▶ [原文]

在上映第26天後,印度影片《摔跤吧,爸爸》在5月30日接近中午時,內地票房成功突破十億元大關。
作為首部非好萊塢十億級票房電影,中國市場之路也帶了些勵誌色彩。上映之初,由於協助發行方華影天下的特殊身份,眾多媒體將焦點對準萬達院線的排片冷遇,以及這部影片的保底發行模式。
而這些在深度參與方創世星看來,都是對《摔跤吧,爸爸》這一項目的錯誤揣測。“我們創世星協助了中影引進這部影片,並承擔宣傳統籌工作,華夏是電影發行方,華影天下只是協助發行。”創世星總經理何巍對《三聲》(微信公號ID:tosansheng)說,十億票房的最大贏家應該是華夏發行。
此外,對於中印兩地電影人來講,《摔跤吧,爸爸》為中國和印度這兩大市場的合作帶來了更多想象空間。
2014年9月,國家主席習近平訪印,雙方高層領導人簽署了電影合拍協議。此後中印兩地電影人在項目合作中有了更深層次的交流。第二年,《功夫瑜伽》等合拍項目立即“上馬”。
成立於2012年的創世星是這一領域的典型先行者。過去幾年間,這家專註引進印度電影的“批片”公司,協助引進了《腦殘粉》、《巴霍巴利王:開端》、《摔跤吧,爸爸》等印度影片,經歷了印度電影在內地市場從“無人問津”到火爆市場的整個過程。
2016年,創世星的創始人柳權成立了孔雀山影業,這家電影公司的合夥人既有印度電影人帕薩,也有在合拍項目中建立聯系的明星王寶強。在何巍看來,以制作中印合作項目為主業的孔雀山影業,代表著中印兩國電影交流將進入另一個維度,即通過中印合拍制作出同時適應兩國市場的電影項目。
在電影《摔跤吧,爸爸》持續“霸占”單日票房榜的幾日前,《三聲》(微信公號ID:tosansheng)找到了這部電影進入中國的真正“操盤手”、創世星總經理何巍,同我們一起聊了聊這部電影背後資本局,以及中印兩國電影市場深度合作的未來和機會。
“最大的收益方一定是中影、華夏以及創世星”
十億票房大片《摔跤吧,爸爸》進入中國,背後的幾方推手包括:中影進出口公司,華夏發行,創世星和華影天下。
內地引進片放映制度規定,中影和華夏是官方確認的唯一有發行海外電影資格的公司,所有的民營公司全部都是以協助的方式參與其中。
而此次《摔跤吧!爸爸》是中影集團進出口公司負責引進,宣發則由華夏電影發行公司負責,創世星作為協助引進電影和協助宣傳統籌參與到項目中。何巍說,因此這個項目中,最重要的參與方是中影引進、華夏發行和創世星。
“最大的收益方一定是中影、華夏和我們,前者主抓引進和發行,我們協助引進並做宣傳統籌。”何巍認為,這一點不應該有任何異議。

▶ [練習題 1]
抄錄《摔跤吧,爸爸》報道中從“而這些在深度參與方創世星看來”起、到“影市場深度合作的未來和機會。”為止(含這兩處)的文字。
▶ [練習題 2]
根據《摔跤吧,爸爸》報道,判斷下列說法是否正確,每項回答“是”或“否”,並原樣引用報道中據以判斷的字句:(a) 華夏是這部影片的發行方;(b) 創世星成立於2014年;(c) 孔雀山影業的合夥人中有王寶強。
▶ [練習題 3]
請從《摔跤吧,爸爸》報道的最後一句之後接著往下寫。
這些數據行在此不起任何作用。

▶ [數據行]
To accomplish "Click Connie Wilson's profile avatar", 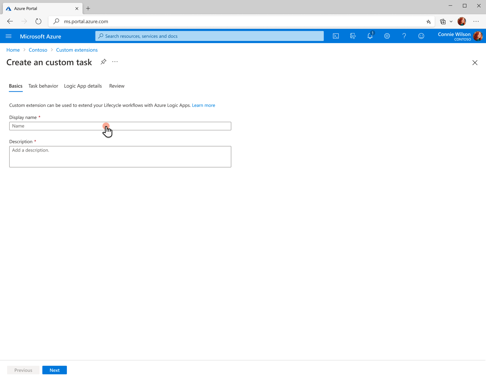I will pyautogui.click(x=478, y=36).
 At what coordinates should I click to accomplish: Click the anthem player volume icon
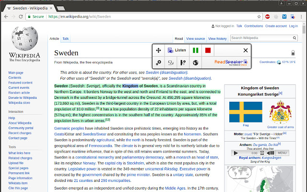click(x=271, y=153)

▶ [參考答案 1]
而這些在深度參與方創世星看來,都是對《摔跤吧,爸爸》這一項目的錯誤揣測。“我們創世星協助了中影引進這部影片,並承擔宣傳統籌工作,華夏是電影發行方,華影天下只是協助發行。”創世星總經理何巍對《三聲》(微信公號ID:tosansheng)說,十億票房的最大贏家應該是華夏發行。
此外,對於中印兩地電影人來講,《摔跤吧,爸爸》為中國和印度這兩大市場的合作帶來了更多想象空間。
2014年9月,國家主席習近平訪印,雙方高層領導人簽署了電影合拍協議。此後中印兩地電影人在項目合作中有了更深層次的交流。第二年,《功夫瑜伽》等合拍項目立即“上馬”。
成立於2012年的創世星是這一領域的典型先行者。過去幾年間,這家專註引進印度電影的“批片”公司,協助引進了《腦殘粉》、《巴霍巴利王:開端》、《摔跤吧,爸爸》等印度影片,經歷了印度電影在內地市場從“無人問津”到火爆市場的整個過程。
2016年,創世星的創始人柳權成立了孔雀山影業,這家電影公司的合夥人既有印度電影人帕薩,也有在合拍項目中建立聯系的明星王寶強。在何巍看來,以制作中印合作項目為主業的孔雀山影業,代表著中印兩國電影交流將進入另一個維度,即通過中印合拍制作出同時適應兩國市場的電影項目。
在電影《摔跤吧,爸爸》持續“霸占”單日票房榜的幾日前,《三聲》(微信公號ID:tosansheng)找到了這部電影進入中國的真正“操盤手”、創世星總經理何巍,同我們一起聊了聊這部電影背後資本局,以及中印兩國電影市場深度合作的未來和機會。

▶ [參考答案 2]
(a) 是:“華夏是電影發行方”
(b) 否:“成立於2012年的創世星”
(c) 是:“也有在合拍項目中建立聯系的明星王寶強”

▶ [參考答案 3]
他的“不爽”來自在這部電影剛上映時,很多媒體將焦點對準“明星公司”華影天下。何巍說,事實上華影天下只是協助發行的角色,以及在此基礎上,基於發行成本和區域的商務合作,承擔了部分的宣發投入。
電影上映初期,這部電影遭遇的萬達院線低排片,讓外界將華影天下在其中的角色重要程度想象得過並且複雜。“華夏發行在這個項目上的人手不夠,需要一個協助發行方進來,這個時候華影天下正好合適,去落實一些地面的推廣發行。”何巍說。
在何巍看來,之前部分媒體對於華影天下在這個項目中的報道,都屬於煞有其事的瞎猜。《摔跤吧,爸爸》交由華影天下發行並不是同某位高層的私交比較好,而低排片更像是一次“誤傷”。而何巍猜測,萬達院線在開始時低排片源於對非好萊塢影片的冷遇,同時也不排除這是排片經理們的錯誤揣測“聖意”的做法。
何巍回憶說,引進《摔跤吧,爸爸》的故事開始於2014年年底,在中印電影交流升溫的大環境下,廣電總局希望引進幾部印度片在內地上映。而此時,在這一垂直領域深耕了兩年的創世星,承擔了協助中影進出口公司引進片源的工作。
實際上,2016年7月內地上映的《巴霍巴利王:開端》和正在熱映的《摔跤吧,爸爸》,都是中影進出口公司和創世星年度引進計劃中的項目。
“早在去年11月,《摔跤吧,爸爸》剪輯等後期還沒有全部完成的時候,我們就決定引進這部影片了。”何巍對《三聲》說。
還沒完全看片就決定引進,這同時否定了先前媒體報道的這部影片采取的保底分賬的發行模式。在何巍看來,無論這部影片的內地票房是多少,都是一部買斷片,同之前引進的印度電影如《巴霍巴利王:開端》、《腦殘粉》在引進成本上沒有大的區別。
但另一方面,在中印電影的深度交流的背景下,中印雙方在一部“買斷片”中扮演的角色正發生著改變。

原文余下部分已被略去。